James Dean, Hollywood's most enduring rebel would have marked his 75th birthday yesterday had he not died in one of the most famous car crashes in history.
Although he died before Elvis Presley had his first hit, Dean's rebellious image has always been associated with rock 'n' roll and he was idolised by musicians like Presley, Bob Dylan and John Lennon, who is quoted as saying "without James Dean, the Beatles would never have existed."
Born on February 8 1931, in Marion, Indiana, Dean was a natural born racer. In 1955 the film star acquired a Porsche 550 Spyder, one of only 90 built and had legendary car customiser George Barris paint the racing number 130 on the doors and 'Little Bastard' on the back, the nickname Dean had been given by Bill Hickman, his language coach on Giant, Dean's third starring role and final film.
Known as a speed demon, Dean had been banned from racing by the studio during the filming of Giant but with that out of the way he was free to compete again. The Porsche was in fact just a stopgap for Dean as after delivery of a Lotus Mk. X sports-racer he had ordered was delayed and he wanted a car in which to compete at the races in Salinas, California on October 1 1955. Ironically, while on the set of Giant, Dean recorded an infomercial for the American National Safety Council urging young drivers to slow down, saying: "Remember, slow down. The life you save might be mine."

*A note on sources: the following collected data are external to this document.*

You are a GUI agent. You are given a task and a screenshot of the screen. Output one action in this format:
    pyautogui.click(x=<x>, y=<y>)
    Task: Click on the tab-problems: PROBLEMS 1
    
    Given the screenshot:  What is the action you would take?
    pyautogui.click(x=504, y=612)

Proud of his new purchase, Dean was eager to show off his silver Stuttgart sportscar to friends but his purchase didn't go down well. Eartha Kitt, a friend of Dean's from his New York days begged him to sell it and the actress Ursula Andress refused to go for a ride in it. Dean then took the car to Villa Capri, a famous Hollywood restaurant to show his new purchase to the owner, a friend of his. The owner told Dean: "That car will kill you, it is too dangerous." Perhaps the most chilling premonition came from Alec Guinness whom Dean bumped into at the restaurant. When he saw the Spyder he allegedly told Dean: "Never get in that car. It is September 23rd, nine o'clock, Friday night, if you drive that car, you will be dead at this time next week." Even Barris himself expressed foreboding, claiming he felt: "a weird feeling of impending doom". As ever, Dean shrugged off his friends' concerns saying that he was destined to die in a speeding car.

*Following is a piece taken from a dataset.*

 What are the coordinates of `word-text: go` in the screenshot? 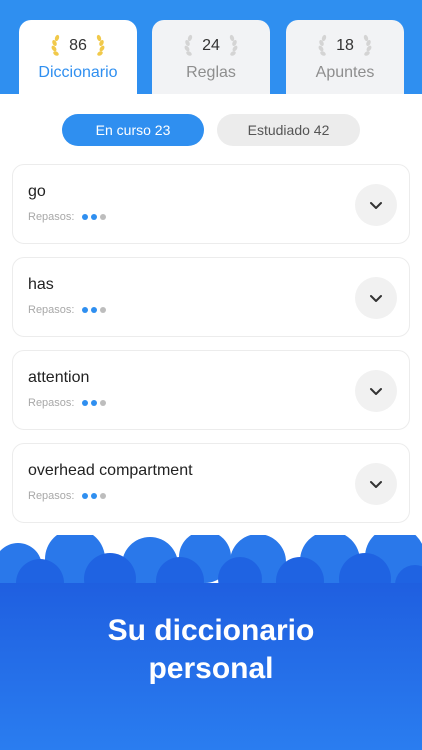 It's located at (37, 192).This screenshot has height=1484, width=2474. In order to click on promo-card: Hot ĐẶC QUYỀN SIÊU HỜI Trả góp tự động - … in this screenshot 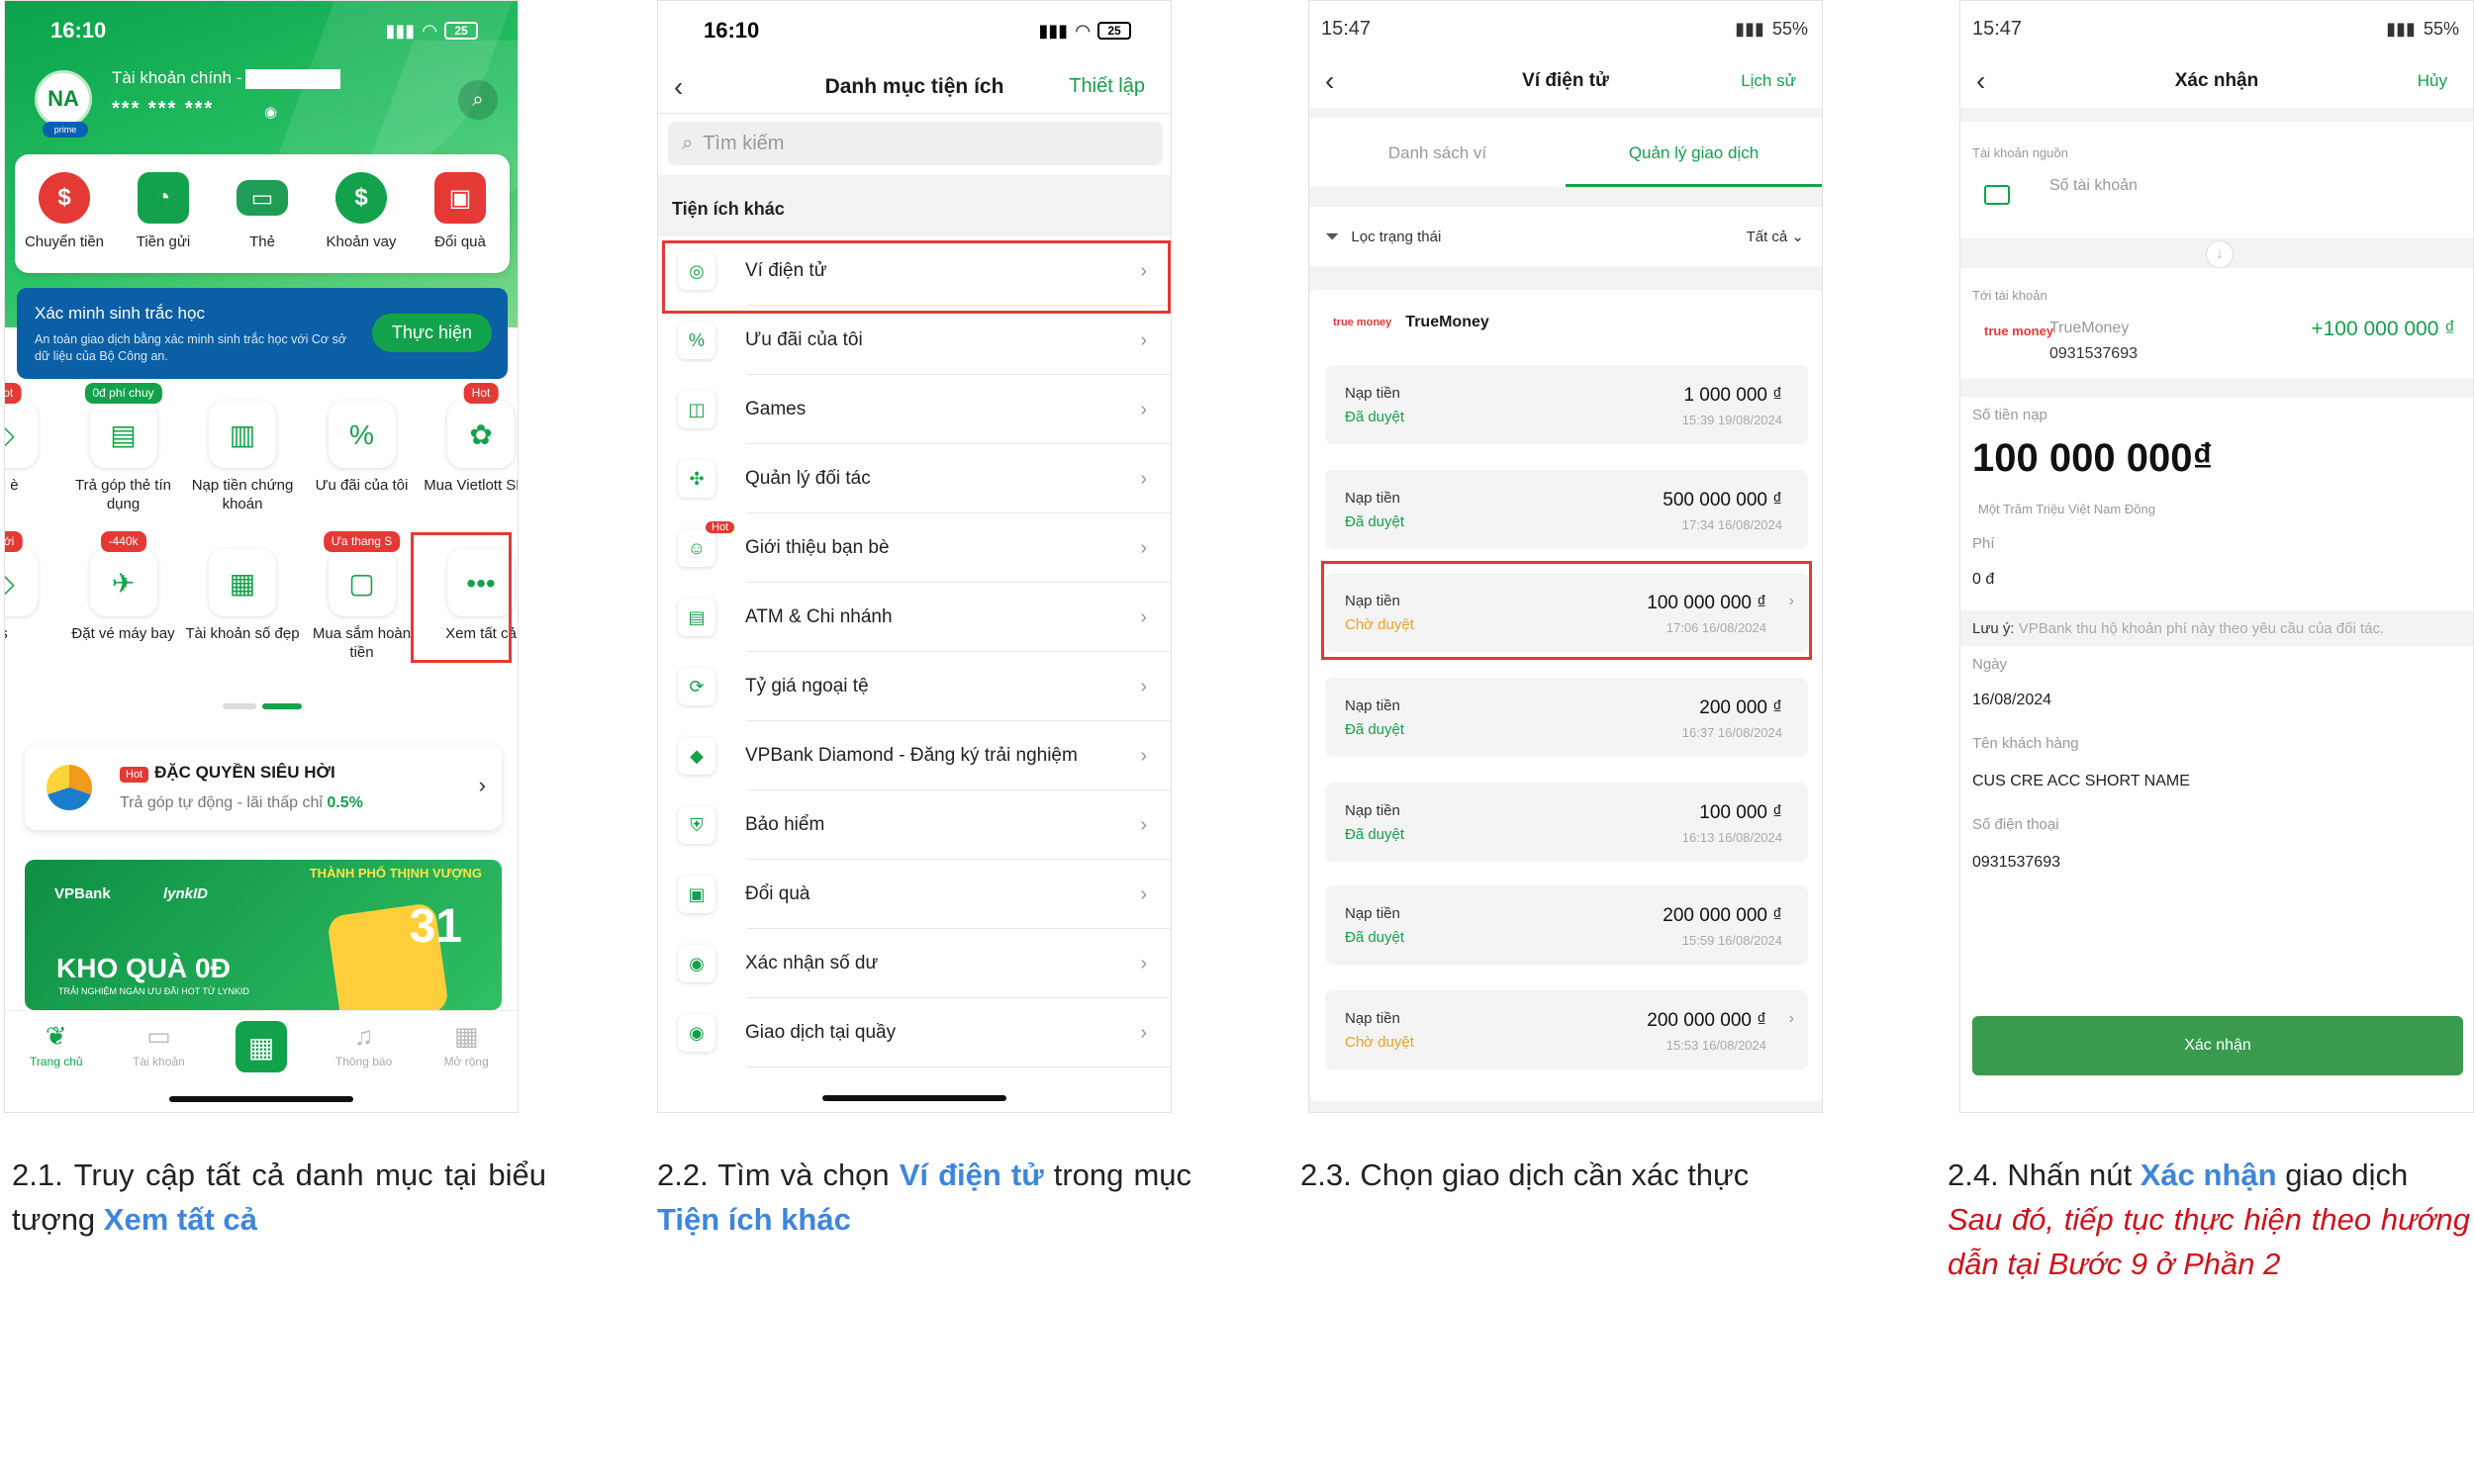, I will do `click(264, 787)`.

True to Guinness' prediction, on the morning of September 30 1955, Dean died in a car smash with massive head injuries and a broken neck. More than 3,000 people attended his funeral in Fairmount, Indiana and Dean was nominated posthumously for two Academy Awards, for his performances in East of Eden and Giant.
But the car's association with death didn't end with Dean. Barris bought the car back for parts and installed the engine and transmission into two separate race cars, both owned by wealthy doctors. Racing for the first time with the new parts at Pamona Fairgrounds in California on October 2 1956, Troy McHenry lost control of his Spyder, leaving the track and hitting a tree. He was killed instantly.

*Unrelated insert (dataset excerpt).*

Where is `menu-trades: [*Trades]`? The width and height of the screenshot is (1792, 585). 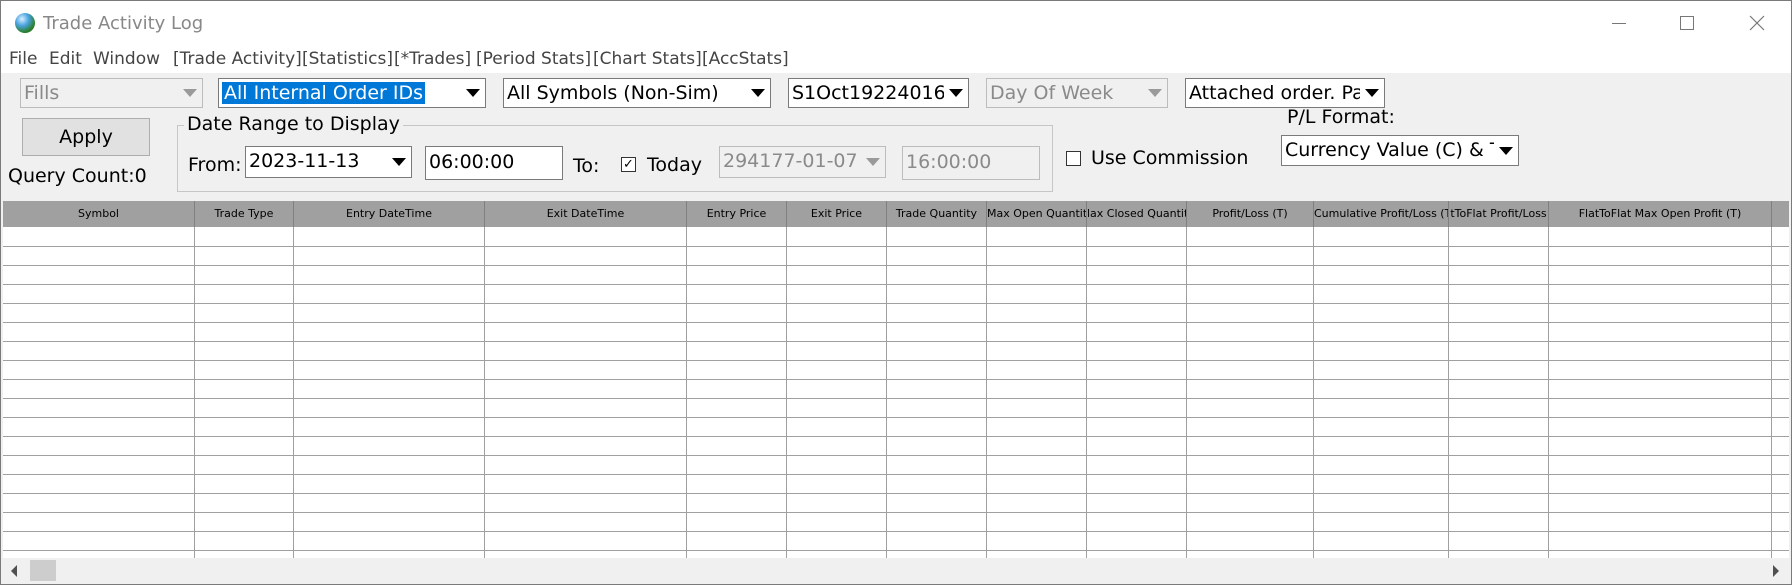 menu-trades: [*Trades] is located at coordinates (432, 59).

Unwilling to sell any more parts from the wreck, Barris was persuaded by the California Highway Patrol to lend them the car for a travelling exhibition on the dangers of speeding. While being transported to Salinas, the place Dean was driving to before he died, the truck carrying the Porsche lost control and crashed. The driver was thrown clear only to be crushed when the Spyder fell from the transporter and crushed him. The car came off the back of transporters twice more, once on a busy freeway, snapping in two. The final straw for Barris came when the 550, on display in New Orleans, inexplicably broke into eleven pieces. Crated up in Miami, the car was placed on a truck for the journey back to California but both truck and cargo vanished en route and 'Little Bastard' was never seen again.